A gay couple were left “stunned and shaking” after a security guard in a London supermarket accused them of “touching and behaving inappropriately.”
32-year-old Thomas Rees (above left) was shopping in Sainsbury’s in Hackney on Monday when he and his boyfriend Josh (above right) were “beckoned over” by the security guard. In 2014, a Sainsbury’s in Brighton, England apologized after a security guard asked a lesbian couple to leave the store following complaints from other customers.
To the bigot who complained about my bf & I holdin hands & the security guard at @sainsburys who felt the need to 'talk' to us outside🖕🏻
— Thomas Rees (@_thomasrees) August 8, 2016
“My boyfriend and I became aware we were being watched,” Rees said. “We were holding hands, arms around each other’s waists, basically showing public displays of affection.
“As we came to pay for our shopping I noticed a security guard watching us. Once we had paid, he then approached us and asked us to follow him outside.”

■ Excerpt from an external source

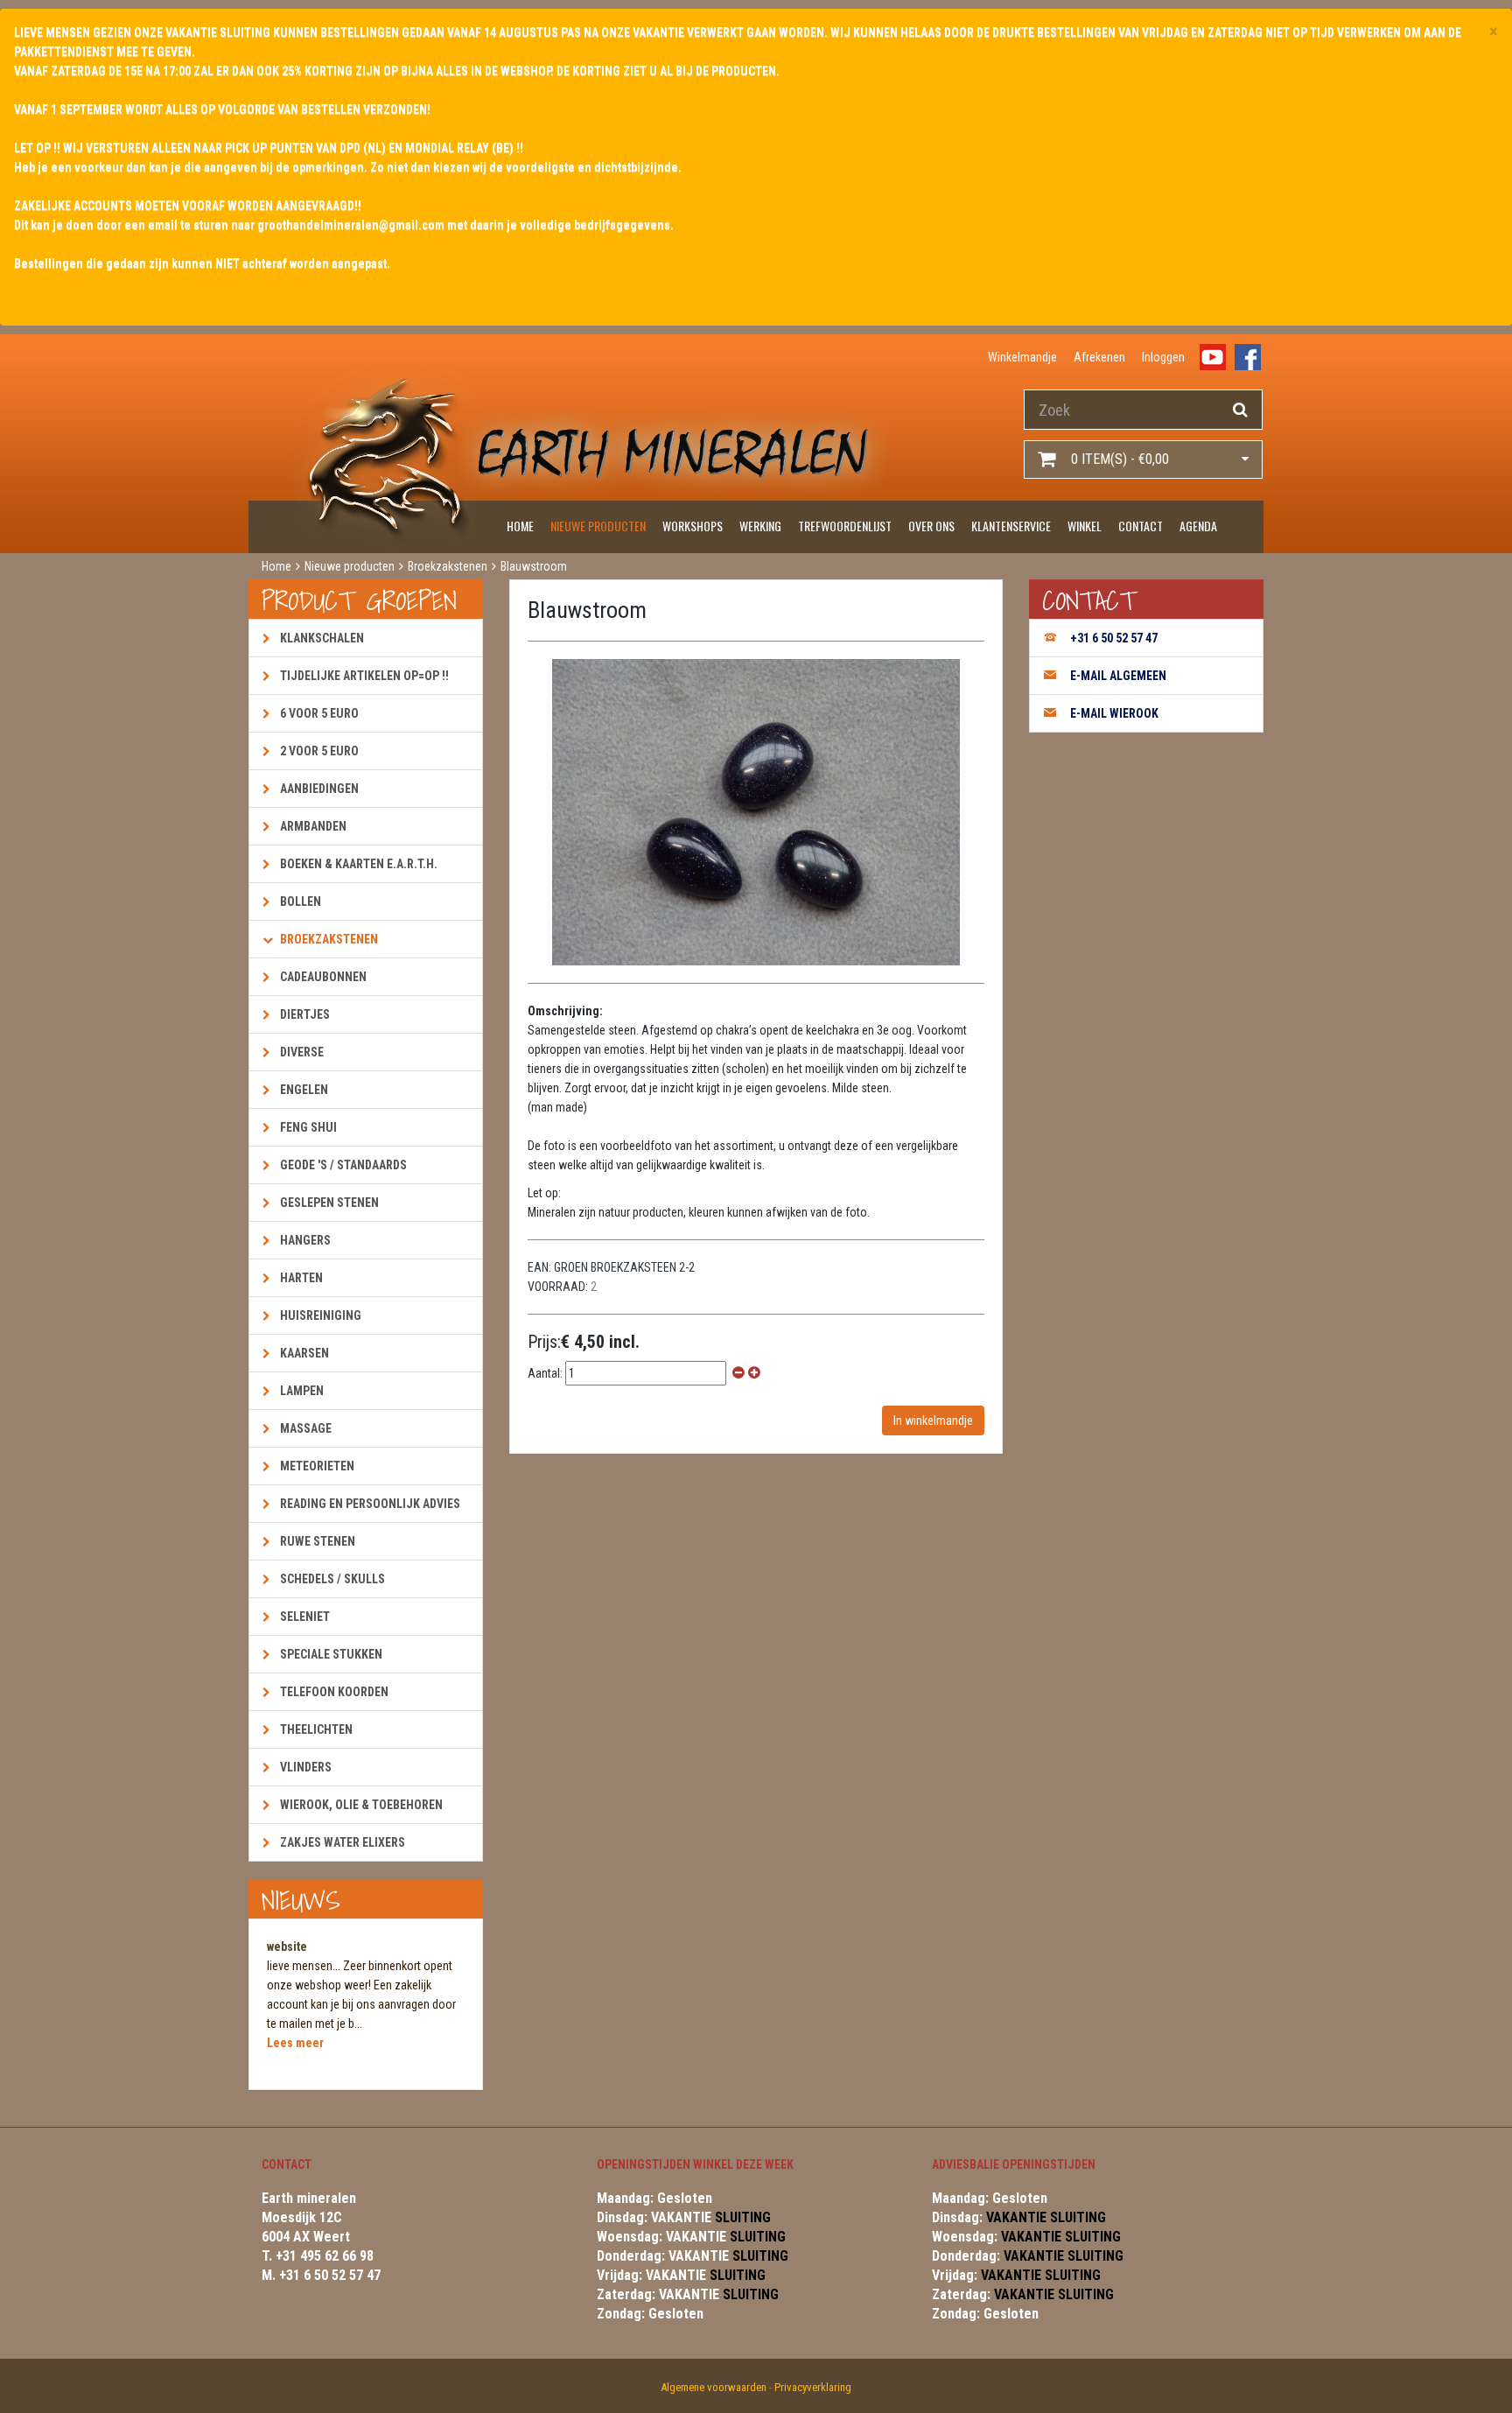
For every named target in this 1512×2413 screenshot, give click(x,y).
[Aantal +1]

Rees said the security guard told them a customer had complained about the couple. The guard said that while he “was brought up to believe in live and let live”, he had to tell them the customer had said they were touching and behaving inappropriately.

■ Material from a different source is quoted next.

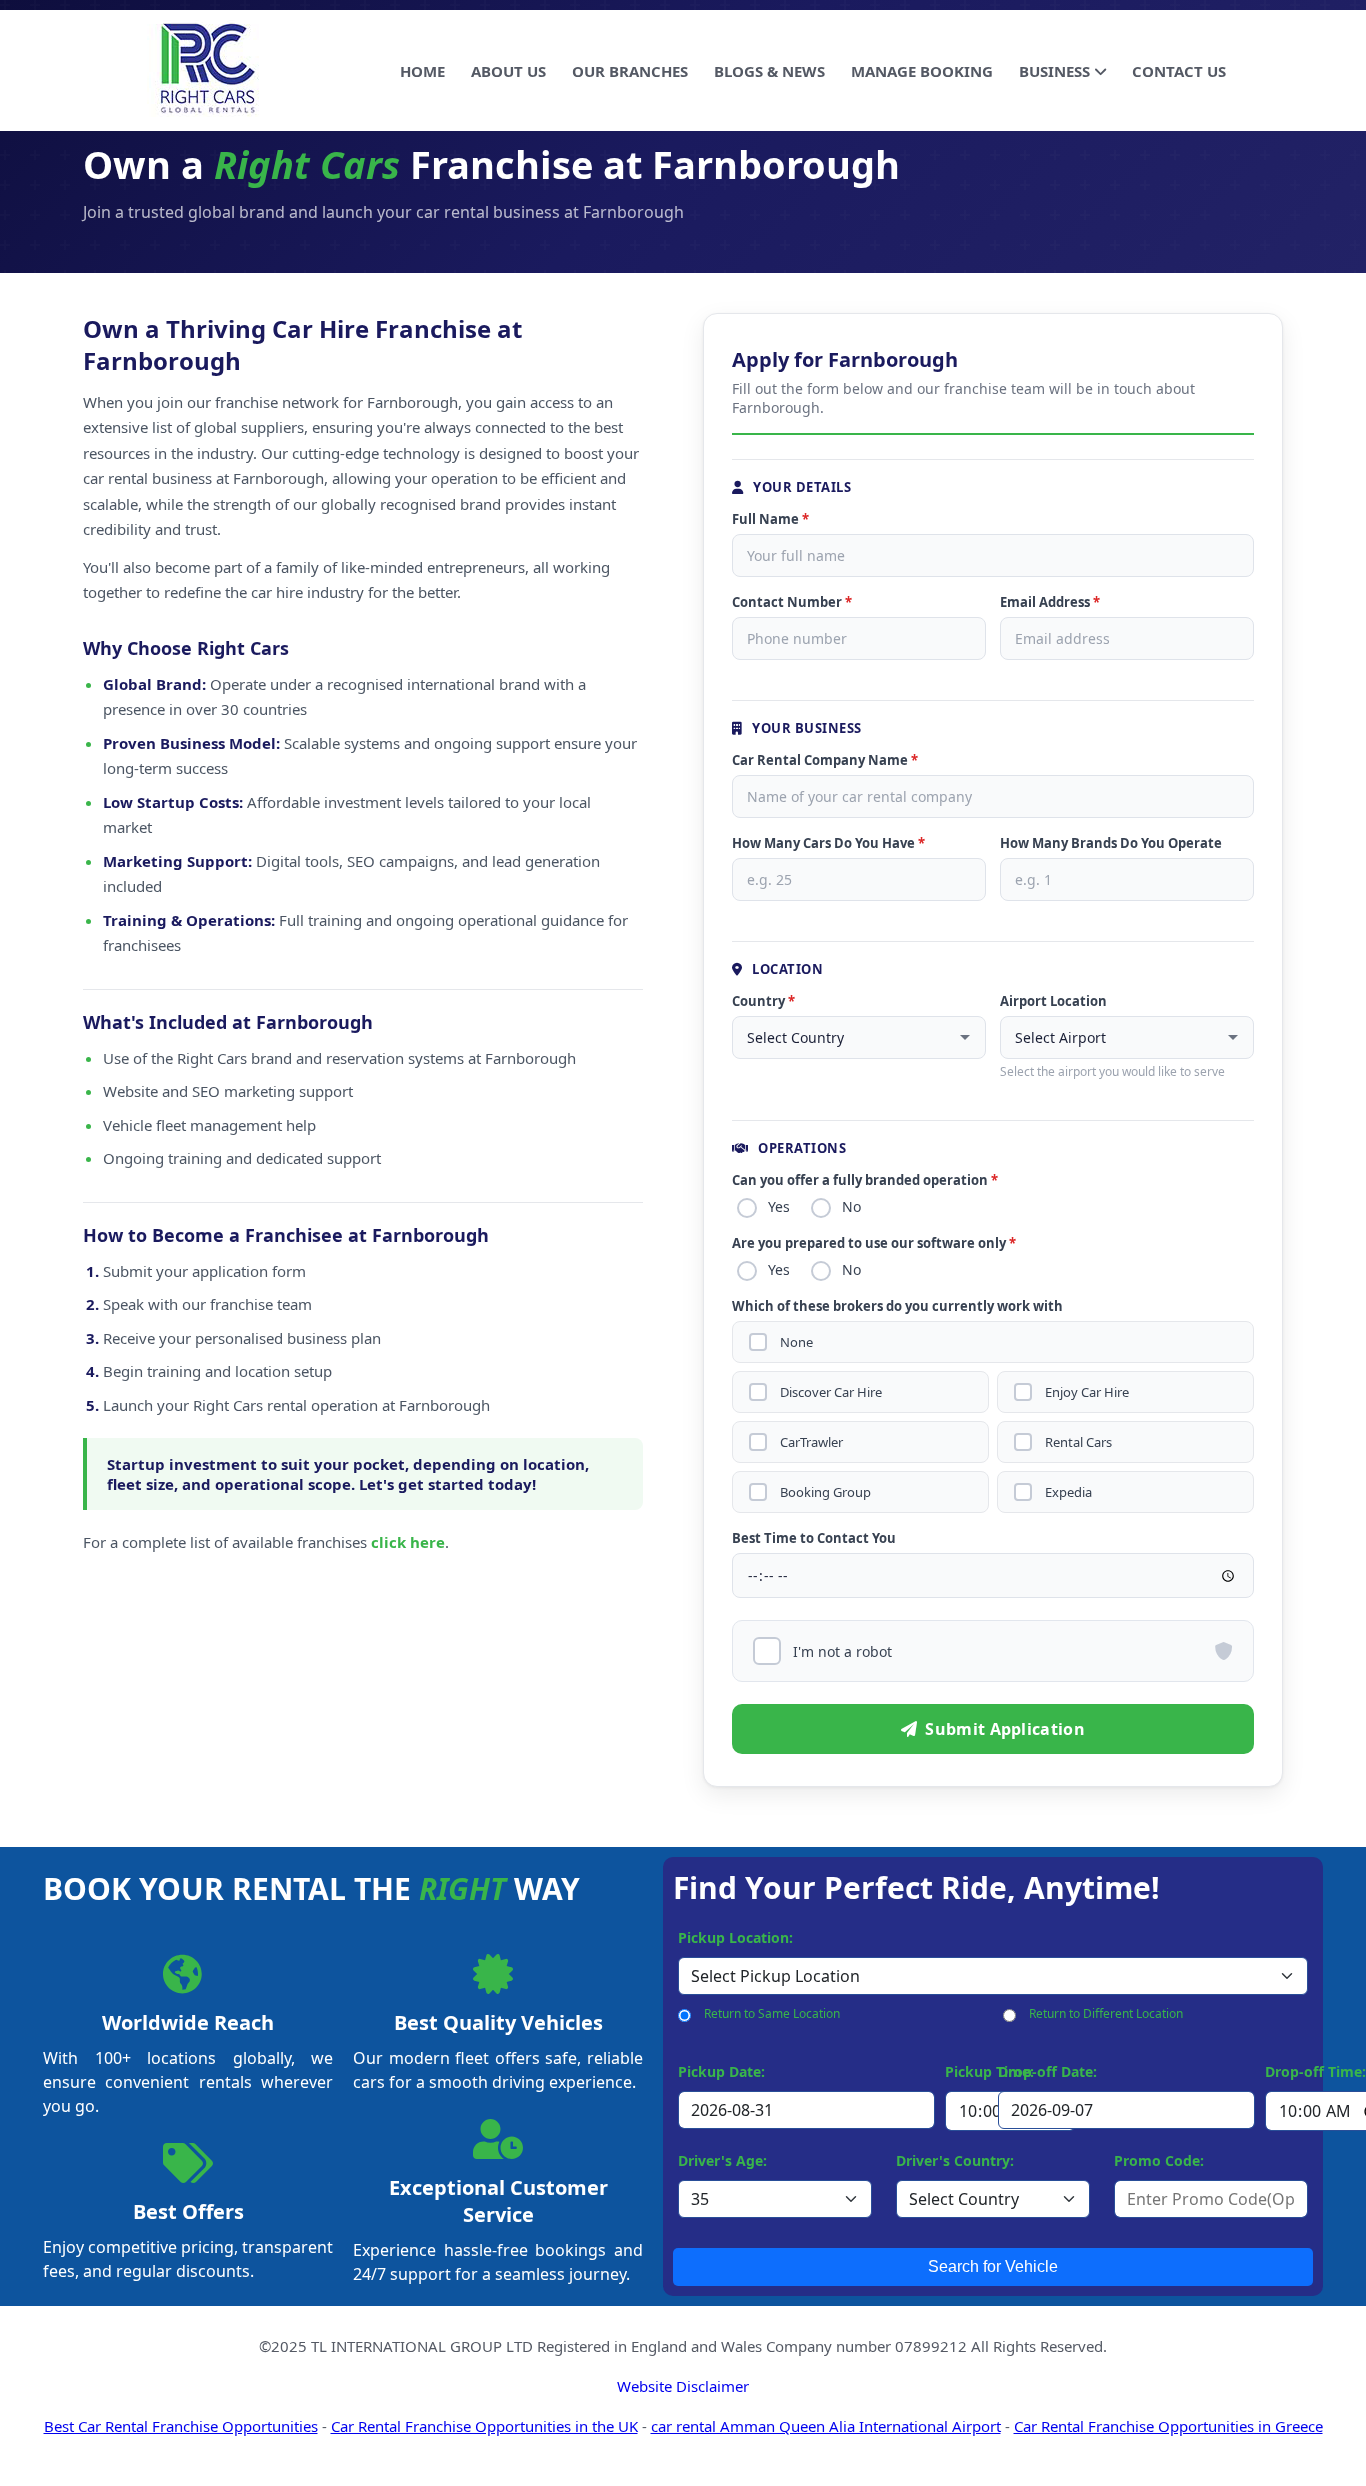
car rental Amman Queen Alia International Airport (826, 2426)
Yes (779, 1206)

while i'm tolerant of gays, please understand not everybody finds it aesthetically pleasing to see men holding hands/hugging
— Londontown Investor (@LondontownMoney) August 10, 2016
Rees said he did not witness the complaint being made and was “stunned and shaking”. “I just don’t understand why he needed to take us outside and why he needed to tell us,” he said.

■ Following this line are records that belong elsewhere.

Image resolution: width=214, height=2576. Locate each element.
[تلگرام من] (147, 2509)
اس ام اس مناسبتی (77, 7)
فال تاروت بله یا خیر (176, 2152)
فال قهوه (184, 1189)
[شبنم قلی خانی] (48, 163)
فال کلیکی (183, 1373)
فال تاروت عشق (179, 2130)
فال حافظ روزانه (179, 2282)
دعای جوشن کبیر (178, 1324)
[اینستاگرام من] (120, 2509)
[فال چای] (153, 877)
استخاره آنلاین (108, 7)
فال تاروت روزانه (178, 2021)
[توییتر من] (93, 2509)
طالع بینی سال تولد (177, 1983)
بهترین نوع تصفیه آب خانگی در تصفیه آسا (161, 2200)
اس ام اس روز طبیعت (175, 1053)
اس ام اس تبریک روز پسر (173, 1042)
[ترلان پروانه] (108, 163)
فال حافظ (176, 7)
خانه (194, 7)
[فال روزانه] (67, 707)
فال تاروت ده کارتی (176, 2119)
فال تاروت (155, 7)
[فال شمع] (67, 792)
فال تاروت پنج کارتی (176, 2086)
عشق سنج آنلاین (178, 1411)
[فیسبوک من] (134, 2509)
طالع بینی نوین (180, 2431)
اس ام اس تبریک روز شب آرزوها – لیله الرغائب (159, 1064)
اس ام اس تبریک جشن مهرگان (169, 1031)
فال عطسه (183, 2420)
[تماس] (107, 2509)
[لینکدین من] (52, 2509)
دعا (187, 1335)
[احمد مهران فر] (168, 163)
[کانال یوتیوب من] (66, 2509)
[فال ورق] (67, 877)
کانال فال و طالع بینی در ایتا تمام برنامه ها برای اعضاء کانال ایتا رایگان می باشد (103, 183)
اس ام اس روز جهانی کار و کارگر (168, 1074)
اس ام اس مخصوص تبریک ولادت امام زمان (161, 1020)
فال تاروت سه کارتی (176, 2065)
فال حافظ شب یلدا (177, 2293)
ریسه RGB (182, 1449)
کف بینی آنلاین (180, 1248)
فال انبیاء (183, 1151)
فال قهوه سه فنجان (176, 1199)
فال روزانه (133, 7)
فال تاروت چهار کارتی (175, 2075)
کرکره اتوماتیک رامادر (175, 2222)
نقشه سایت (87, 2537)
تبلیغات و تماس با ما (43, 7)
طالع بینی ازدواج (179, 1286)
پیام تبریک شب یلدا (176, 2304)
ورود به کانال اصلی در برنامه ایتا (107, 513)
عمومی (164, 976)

“There was no sense of humility. I refuse to believe this would have happened to a heterosexual couple – we just stared in disbelief. The issue here is it felt like like 1960s Britain.”
Rees says he now feels uncomfortable shopping at the store and feels the guard acted inappropriately in deciding to pull the couple aside. “The sad thing is there are multiple situations when Josh and I are holding hands and I’m the first to push him away,” he said, “but I felt safe surrounded by my community and I was oblivious and unguarded.”
— Rachel Biggs (@RachelBiggs) August 11, 2016
Sainsbury’s has since offered a £10 gift card by way of apology. However, Rees said he felt the gesture was not enough and Sainsbury’s should instead ensure all staff are properly trained in diversity.